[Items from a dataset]
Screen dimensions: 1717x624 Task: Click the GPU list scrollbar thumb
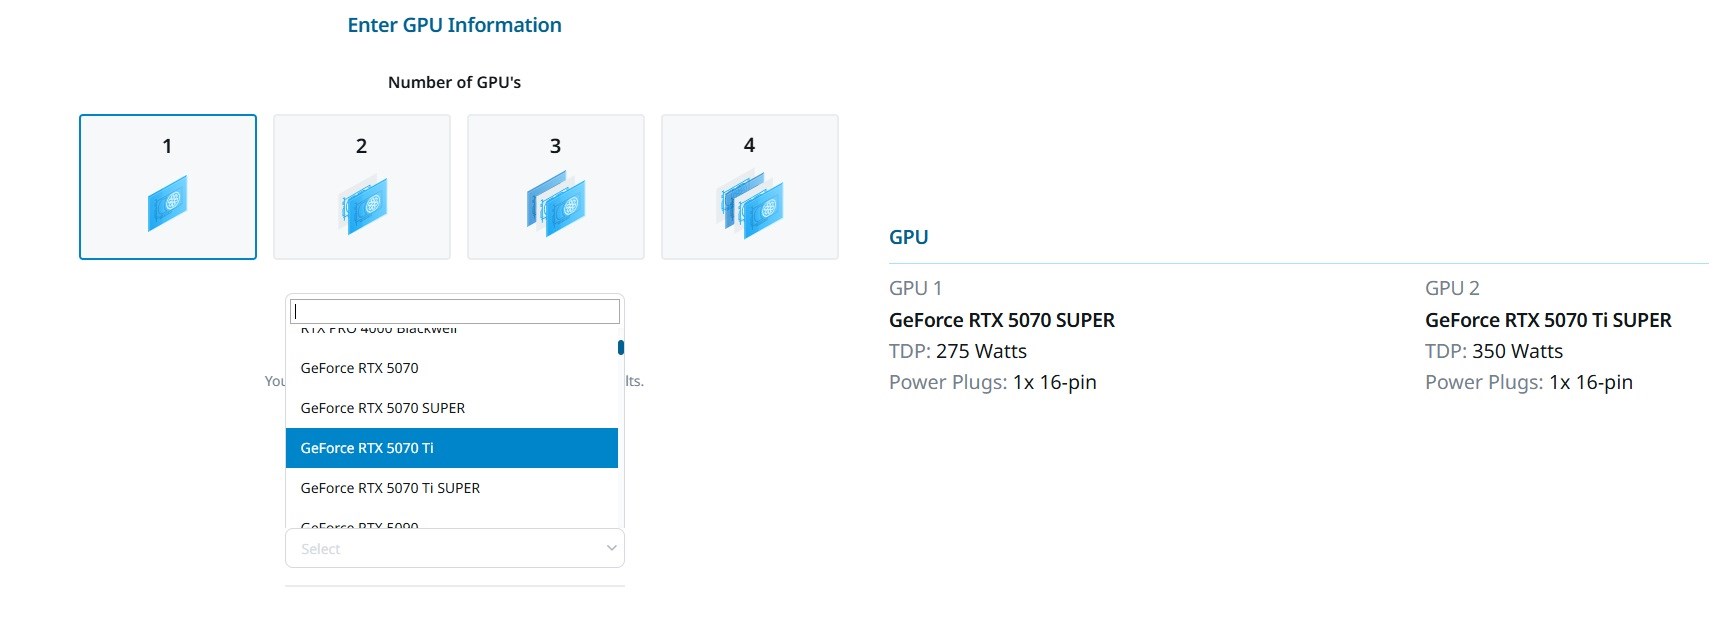point(621,347)
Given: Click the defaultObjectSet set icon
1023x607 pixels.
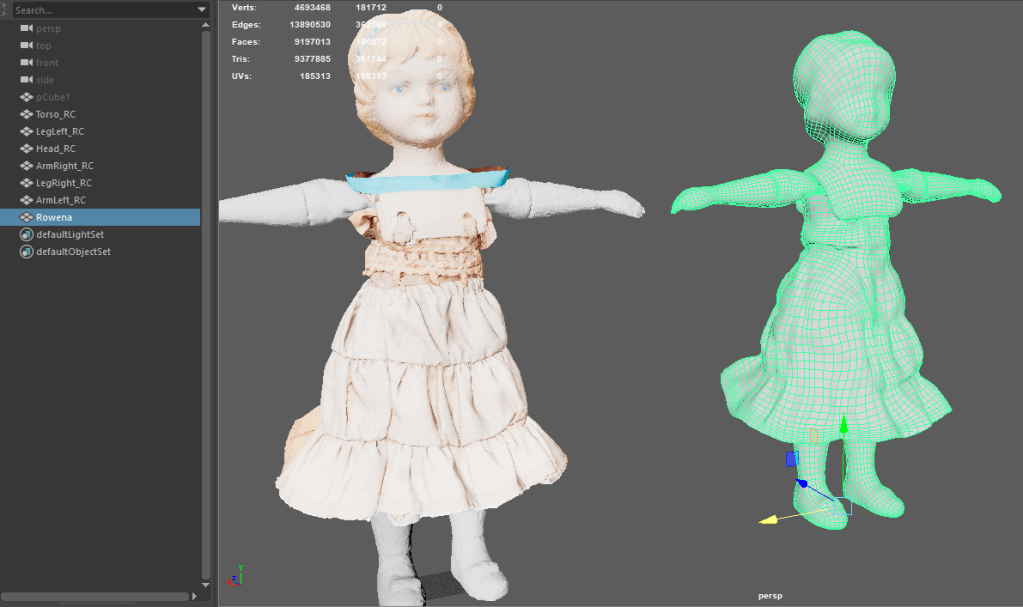Looking at the screenshot, I should (27, 251).
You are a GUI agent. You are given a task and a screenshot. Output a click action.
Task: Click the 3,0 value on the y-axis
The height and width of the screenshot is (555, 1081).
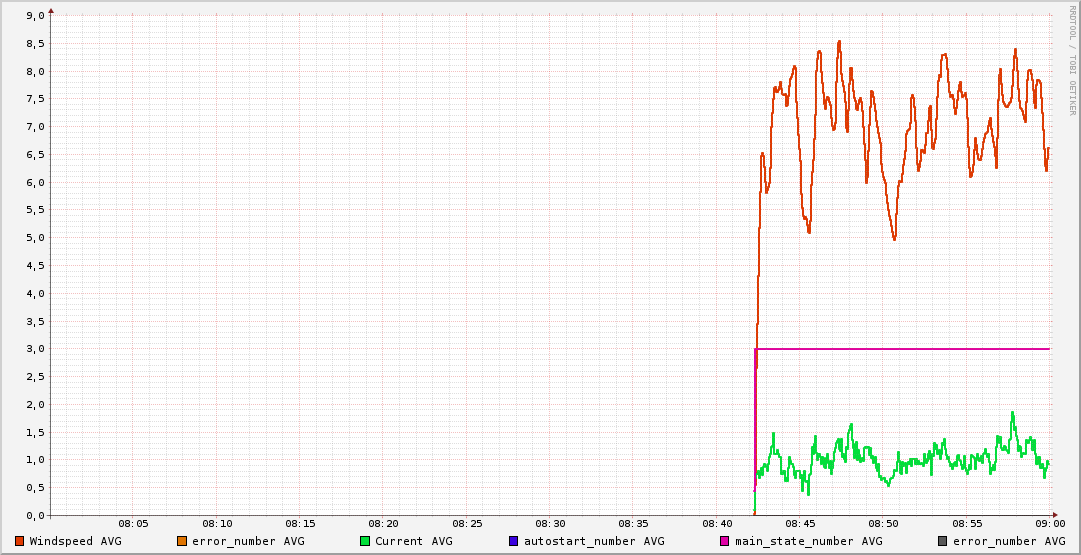coord(34,349)
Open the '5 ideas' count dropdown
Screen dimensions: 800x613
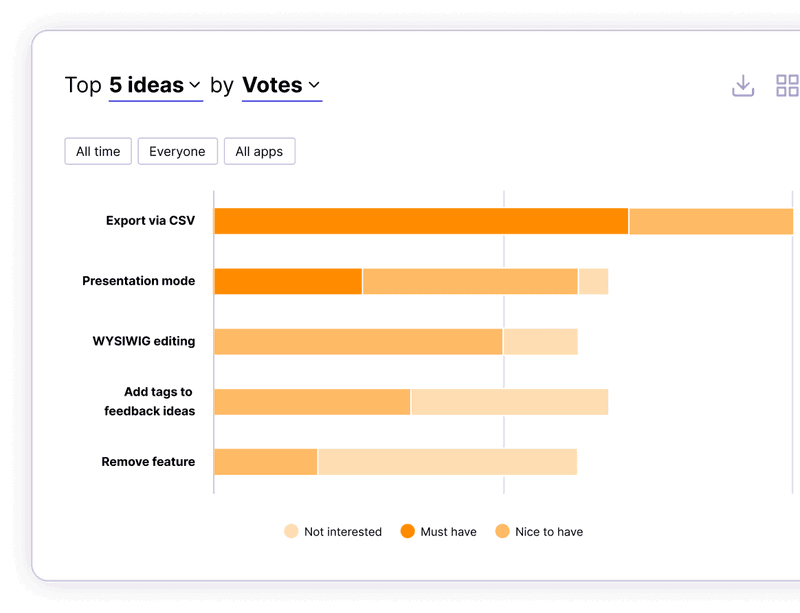coord(155,86)
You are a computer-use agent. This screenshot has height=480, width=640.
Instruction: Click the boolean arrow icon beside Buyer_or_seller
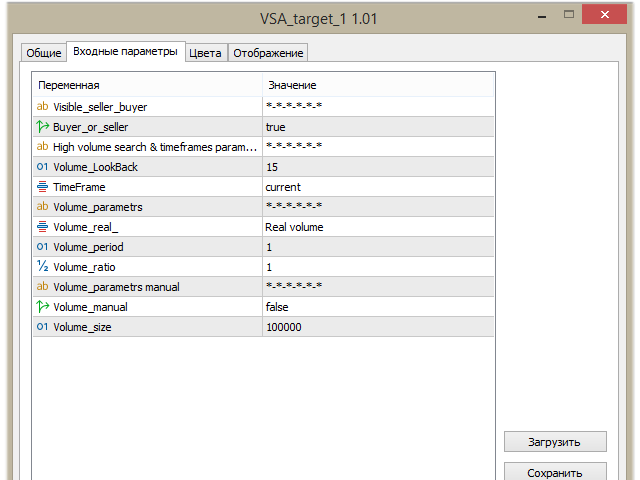(x=42, y=127)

= Description of the task =
The answer must be one number: how many lines in the records above contain "agent".

= Reply to the exercise =
2